简体   繁体   English

清理Java中的文件名

[英]Cleaning a file name in Java

I want to write a script that will clean my .mp3 files. 我想编写一个脚本来清理我的.mp3文件。 I was able to write a few line that change the name but I want to write an automatic script that will erase all the undesired characters $%_!?7 and etc. while changing the name in the next format Artist space dash Song . 我能够写几行来更改名称,但是我想编写一个自动脚本,该脚本将删除所有不需要的字符$%_!?7等,同时以下一种格式Artist space dash Song更改名称。

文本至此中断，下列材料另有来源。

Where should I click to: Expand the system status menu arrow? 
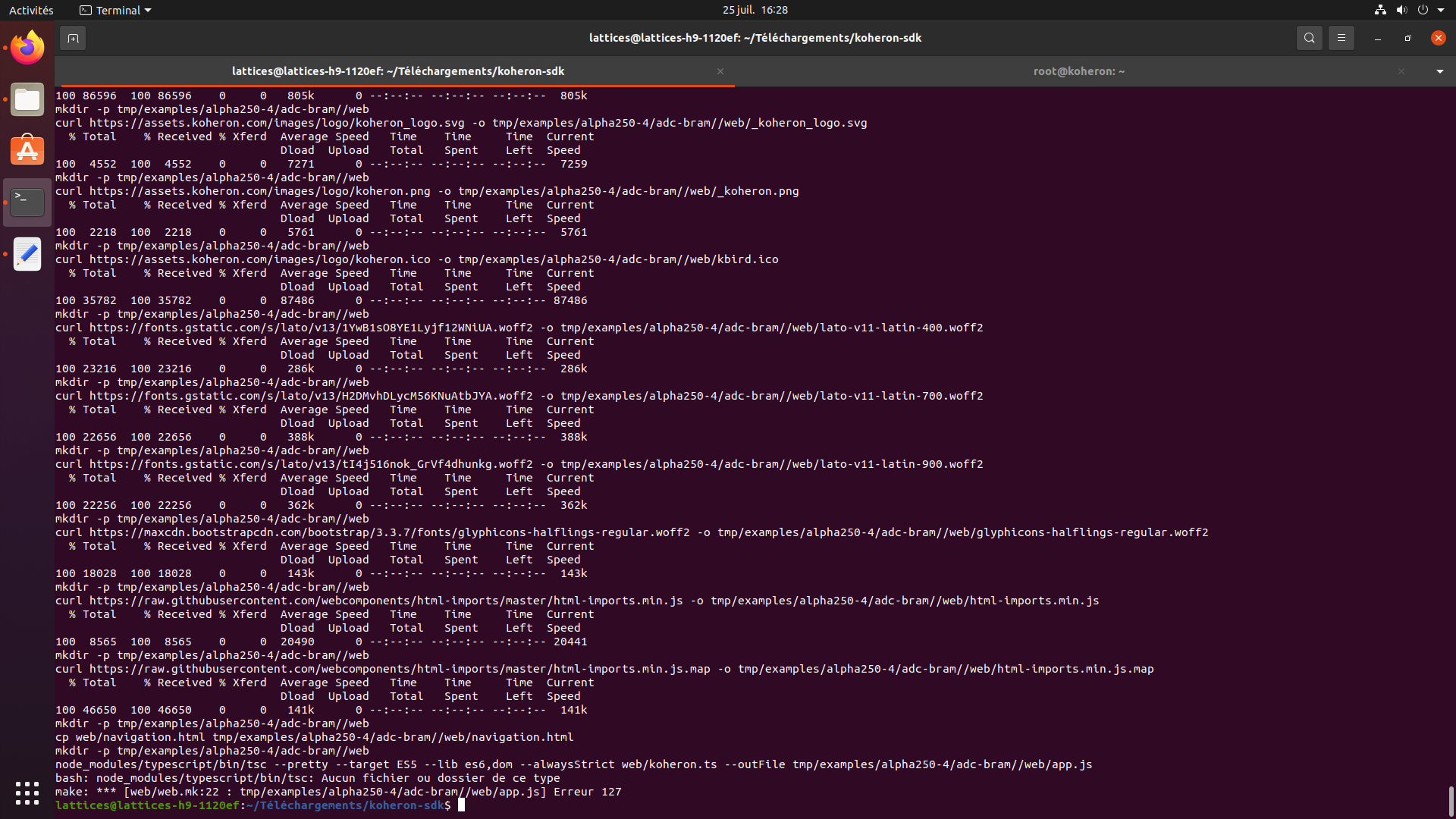1443,10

    File file = new File("C://Users//nikita//Desktop//$%#Artis8t_-_35&Son5g.mp3");
    String Original = file.toString();
    String New = "Code to change 'Original' to 'Artist - Song'";
    File file2 = new File("C://Users//nikita//Desktop//" + New + ".mp3");
    file.renameTo(file2);

I feel like I should make a list with all possible characters and then run the String through this list and erase all of the listed characters but I am not sure how to do it. 我觉得我应该列出所有可能的字符,然后在此列表中运行String并擦除所有列出的字符,但是我不确定该怎么做。

String test = "$%$#Arti56st_-_54^So65ng.mp3";

Edit 1: 编辑1:

When I try using the method remove , it still doesn't change the name. 当我尝试使用remove方法时,它仍然不会更改名称。

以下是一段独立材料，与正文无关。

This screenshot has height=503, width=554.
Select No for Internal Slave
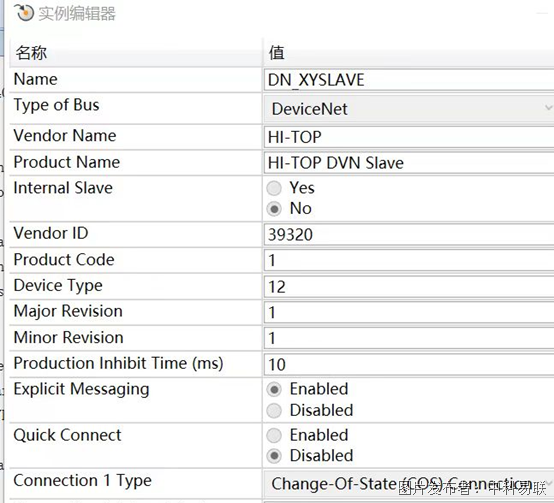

String test = "$%$#Arti56st_-_54^So65ng.mp3";
System.out.println("Original: " + test);
test.replace( "[0-9]%#&\\$", "");
System.out.println("New:      " + test);

The code above returns the following output 上面的代码返回以下输出

Original: $%$#Arti56st_-_54^So65ng.mp3
New:      $%$#Arti56st_-_54^So65ng.mp3

I'd suggest something like this: 我建议这样的事情:

public static String santizeFilename(String original){
    Pattern p = Pattern.compile("(.*)-(.*)\\.mp3");
    Matcher m = p.matcher(original);

    if (m.matches()){
        String artist = m.group(1).replaceAll("[^a-zA-Z ]", "");
        String song = m.group(2).replaceAll("[^a-zA-Z ]", "");

        return String.format("%s - %s", artist, song);
    }
    else {
        throw new IllegalArgumentException("Failed to match filename : "+original);
    }

}

(Edit - changed whitelist regex to exclude digits and underscores) (编辑-更改了白名单正则表达式以排除数字和下划线)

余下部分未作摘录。